- _Suas tarefas_:
1. Segundo Sophie_C, no tópico sobre condutor e motorista, quem são os motoristas?
2. Transcreva o trecho do tópico sobre condutor e motorista entre "## 2007Ciça Espanha" e "condutor e motorista.", inclusive.
3. Escreva a continuação do tópico sobre condutor e motorista a partir da última frase apresentada.

- _Texto fornecido_:
# Condutor ou Motorista? Tanto faz?



## 2007Ciça Espanha

Bom dia, pessoal!

Antes de qualquer coisa, aí vai o meu muito obrigado a todos que puderem ajudar-me. A intenção também tem muito valor. Agradeço--lhes imenso.

Vejamos a minha dúvida. Podemos designar a pessoa que conduz um veículo tanto como CONDUTOR como por MOTORISTA. Então pergunto: há algo que me impeça chamar qualquer condutor de motorista? São 100% sinônimos? No Brasil eu só usava o termo motorista. A minha experiência com o português europeu me faz pensar que usam mais condutor.

Gostava imensamente de saber como os portugueses usam as palavras condutor e motorista.

Um vez mais, muito obrigada 

E até breve


----------



## willy2008

Oi,2007 ciça eu acho que em portugal se usa condutor,mas isso algum foreiro de Portugal vai-te dizer melhor do que eu,so posso dicer com certeza que na Argentina chamamos  conductor a quem dirige um carro e chofer se esta dirigindo um onibus ou táxi.
Cumprimentos.


----------



## Vanda

Você está certa, Ciça, os brasileiros dizem mais 'motorista'. Provavelmente são os portugueses que optam pelo 'condutor'.


----------



## Sophie_C

Em português, todos nós que conduzimos um veículo somos condutores. Os motoristas são os que conduzem como profissão: motorista de táxi/autocarro.


----------



## Mangato

Em Espanha quando voçê fale *motorista*, a gente entenderá que está falando  dum motoqueiro. Aquele que viaja em motocicleta.  Tambén são conhecidos por motoristas os policiais  de trânsito.


----------



## Benvindo

Vanda said:


> Você está certa, Ciça, os brasileiros dizem mais 'motorista'. Provavelmente são os portugueses que optam pelo 'condutor'.

- _Trecho da listagem_:
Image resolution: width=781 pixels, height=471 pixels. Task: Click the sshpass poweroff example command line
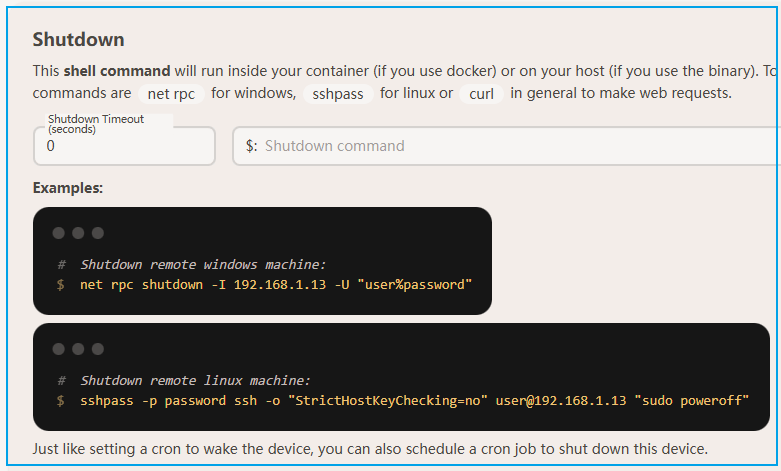[414, 400]

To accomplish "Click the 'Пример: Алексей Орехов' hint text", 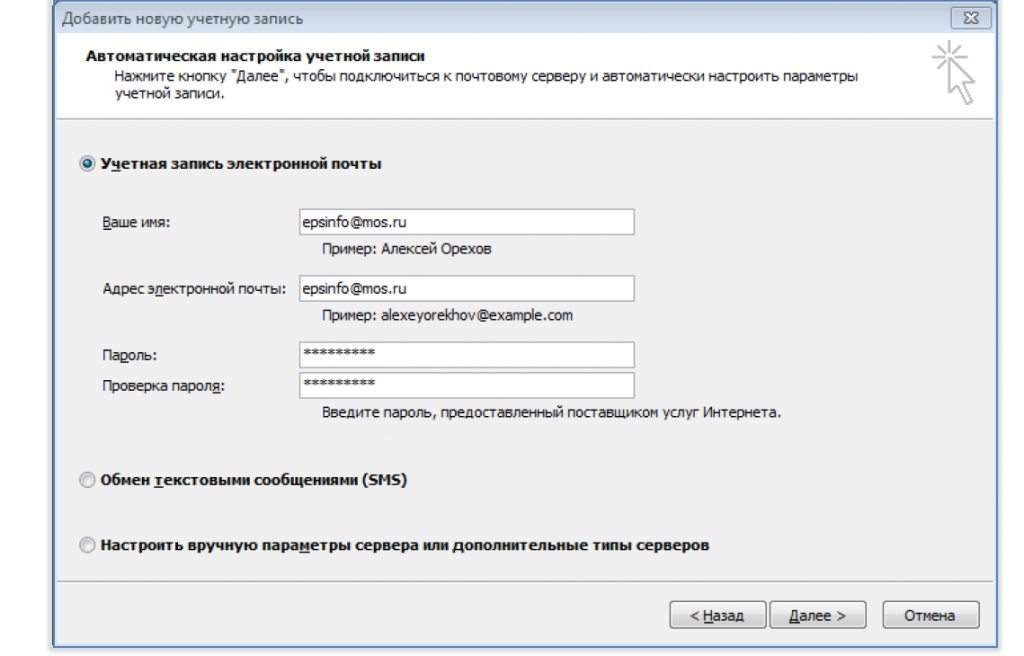I will pos(406,249).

- _Respostas por tarefa_:
1. São os que conduzem como profissão, como motorista de táxi ou de autocarro.

2.
## 2007Ciça Espanha

Bom dia, pessoal!

Antes de qualquer coisa, aí vai o meu muito obrigado a todos que puderem ajudar-me. A intenção também tem muito valor. Agradeço--lhes imenso.

Vejamos a minha dúvida. Podemos designar a pessoa que conduz um veículo tanto como CONDUTOR como por MOTORISTA. Então pergunto: há algo que me impeça chamar qualquer condutor de motorista? São 100% sinônimos? No Brasil eu só usava o termo motorista. A minha experiência com o português europeu me faz pensar que usam mais condutor.

Gostava imensamente de saber como os portugueses usam as palavras condutor e motorista.

3.
Correto, a forma popular no Brasil é "motorista". Mas o CNT, Código Nacional de Trânsito (lei 9503 23/09/97) usa o tempo todo "condutor".


----------



## Amarello

2007Ciça Espanha said:


> Bom dia, pessoal!
> 
> Antes de qualquer coisa, aí vai o meu muito obrigado a todos que puderem ajudar-me. A intenção também tem muito valor. Agradeço--lhes imenso.
> 
> Vejamos a minha dúvida. Podemos designar a pessoa que conduz um veículo tanto como CONDUTOR como por MOTORISTA. Então pergunto: há algo que me impeça chamar qualquer condutor de motorista? São 100% sinônimos? No Brasil eu só usava o termo motorista. A minha experiência com o português europeu me faz pensar que usam mais condutor.
> 
> Gostava imensamente de saber como os portugueses usam as palavras condutor e motorista.
> 
> Um vez mais, muito obrigada
> 
> Olá Cica:
> 
> Tenho visto a palavra "motorista" para as pessoas que dirigem um caminhao, um taxi, como profissionais.
> Abraco,
> Amarello
> 
> E até breve


----------



## Outsider

Embora ambos os termos me pareçam aceitáveis, acho que "motorista" tende a ser preferido em certos contextos, por exemplo quando se fala de motoristas particulares. "O motorista da princesa Diana..."

"Chofer" também se usa em Portugal, a propósito, mais ou menos como no Brasil.


----------



## Tagarela

Olá,



Outsider said:


> por exemplo quando se fala de motoristas particulares. "O motorista da princesa Diana..."



Que lembrancinha mais trágica, hein, Outsider?

Os motoristas/condutores de caminhões costumam ser chamados de *caminhoneiros*, no Brasil. 

Até.:


----------



## coolbrowne

Tagarela said:


> Os motoristas/condutores de caminhões costumam ser chamados de *caminhoneiros*, no Brasil.


 
De acordo, porém veja que *caminhoneiro* passou a ter uso comum mais ou menos a partir dos anos 70 ou 80. Antes disso, o uso geral no Brasil era *motorista de caminhão*. 
Isto dito, permitam-me notar que a pergunta original é acerca do uso *em Portugal*.  Portanto, vou parar por aqui, a fim de melhor aprender com os ilustres companheiros d'além-mar.

Cumprimentos


----------



## Carfer

Outsider e Sophie C resumiram já, de forma bastante abrangente, o uso de condutor e motorista em Portugal. Pelo que me toca, só queria salientar uma particularidade: há dois casos de condutores profissionais que nunca ou quase nunca ouço chamar motoristas, o dos condutores dos eléctricos (_bondes_ no Brasil/ _tranvías_ em Espanha) e o dos maquinistas dos combóios (_trens_ no Brasil/ _trenes_ em Espanha).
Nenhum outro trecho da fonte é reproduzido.